Data, transparency, awareness, real-time recognition, individualized feedback… these are all critical tools for the modern sales force. As noted earlier, the right technology can make a good sales team great and can inspire fun, feedback and increased productivity. The problem, of course is that there are so many software platforms out there that it can be hard to choose. Since this article focuses on culture, so will our recommendations for choosing software tools.

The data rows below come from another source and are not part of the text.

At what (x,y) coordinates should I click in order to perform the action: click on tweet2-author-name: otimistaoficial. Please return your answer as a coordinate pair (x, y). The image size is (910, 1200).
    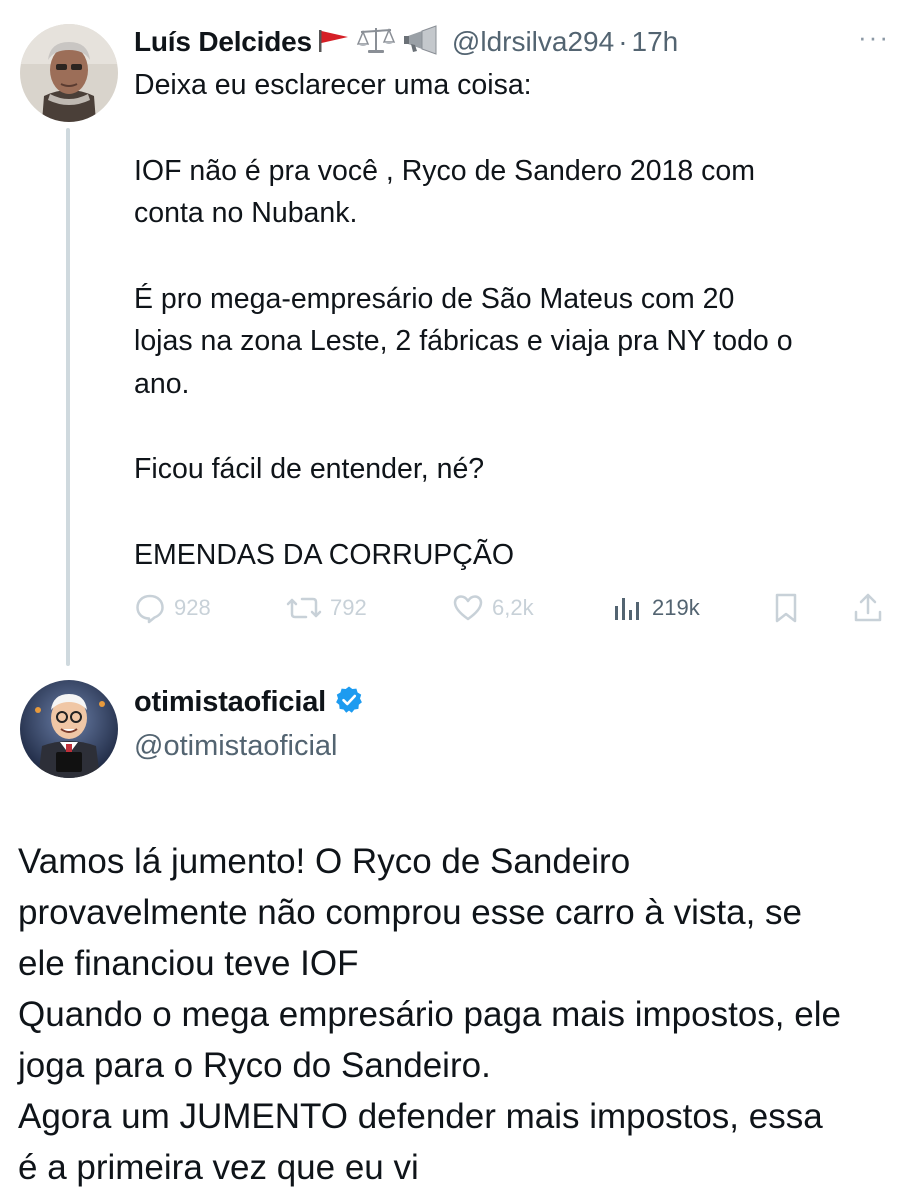
    Looking at the image, I should click on (230, 702).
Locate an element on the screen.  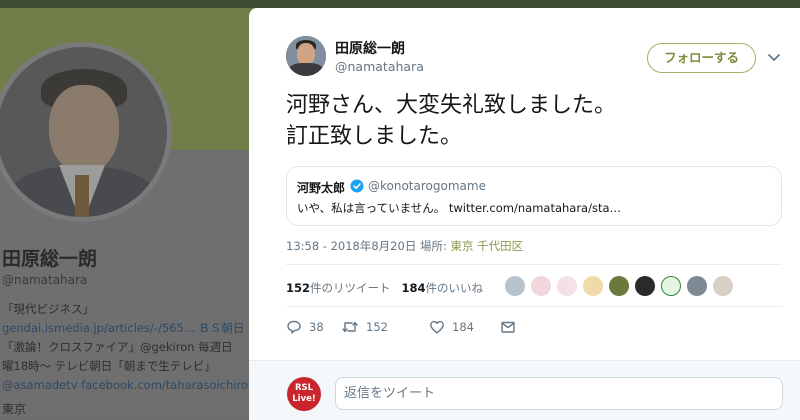
author-avatar is located at coordinates (306, 56).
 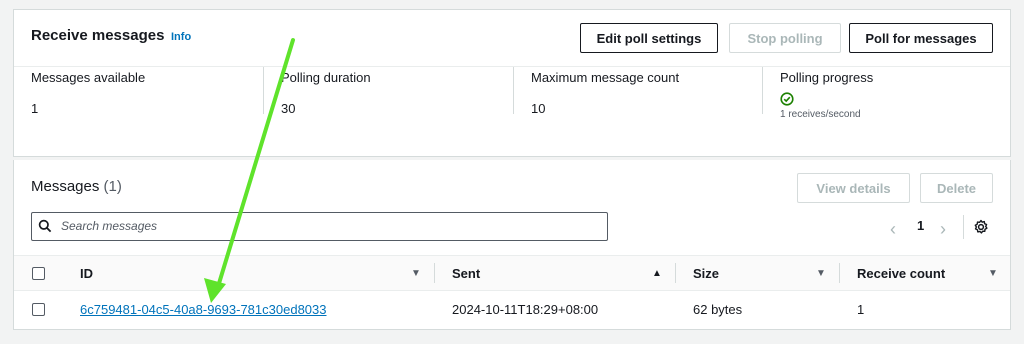 I want to click on info-link: Info, so click(x=181, y=37).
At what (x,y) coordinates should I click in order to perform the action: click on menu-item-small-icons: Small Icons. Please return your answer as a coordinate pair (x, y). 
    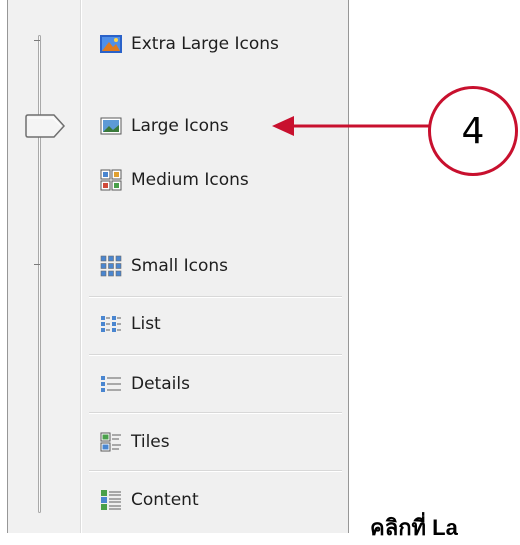
    Looking at the image, I should click on (214, 266).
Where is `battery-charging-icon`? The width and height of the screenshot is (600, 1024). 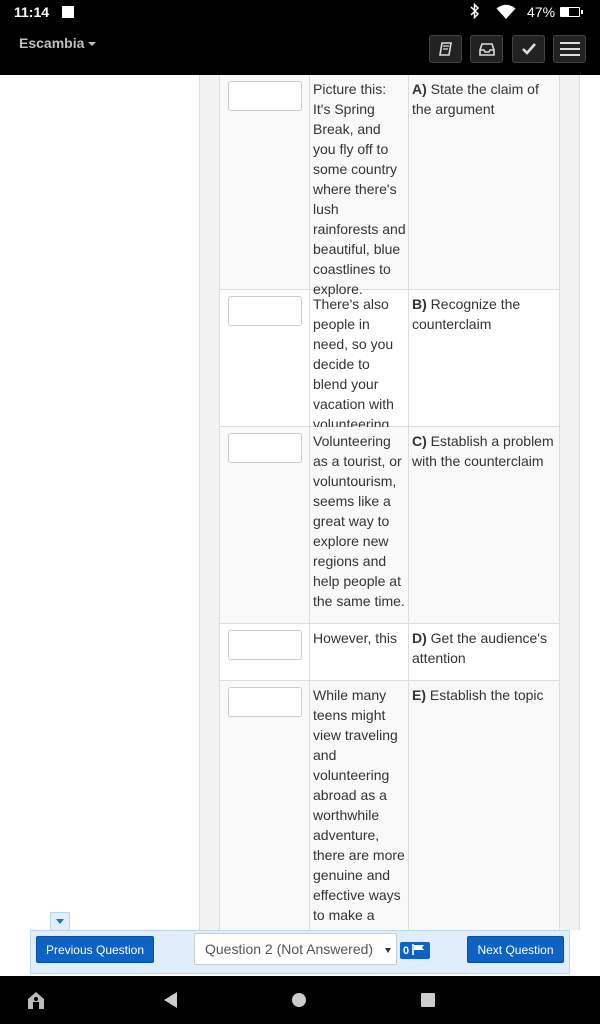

Determining which software is right for you requires you to understand your sales culture. If young, fun, fast and lean, maybe go for something new from a startup company. If more traditional and you prefer the tried and true, but often slower and more watered down versions, then go with that. Just remember, your choices should reflect your company culture and dynamic. Not everyone needs Salesforce CRM or other big expensive tools, for instance… so why pay lots of money for features you don’t understand how to use? Do your research, and don’t be afraid to trying something new. One major lesson that I’ve learned from working in a SaaS startup is that a big flashy name and lots of investment money does not necessarily mean a better product; in fact, it’s often the opposite.

At a minimum, a good sales culture should have tools that can do at least all of the following:

  • Track leads and opportunities efficiently, with information on when they are growing cold and who is responsible. Many CRMs can do this, so pick what suits you. We use Pipedrive and are quite happy.
  • Make updates visible in real-time, ideally on TV screens and mobile push-notifications and make it easy to recognize achievements and run sales contests. We use SalesScreen, of course!
  • Premium LinkedIn account and other “get to know each other” services.
  • Email tracking and reporting software. How many links were clicked? How many times was it opened? When? -> This type of info allows you to gauge interest.
  • Good video chat/conferencing service. If you’re doing live demos over the web, you can’t afford to ruin a meeting with sound problems, crashing and lag on screen share time. (We use GotoMeeting or Zoom).
  • A good Cloud-based storage system, like Dropbox, for sharing files.
  • An internal communications platform (we LOVE Slack!).
  • A digital signature service, like DocuSign or SignIt.io.
  • A good presentation platform, like Google Slides, Prezi, or others.
  • A flexible project management board, like Trello.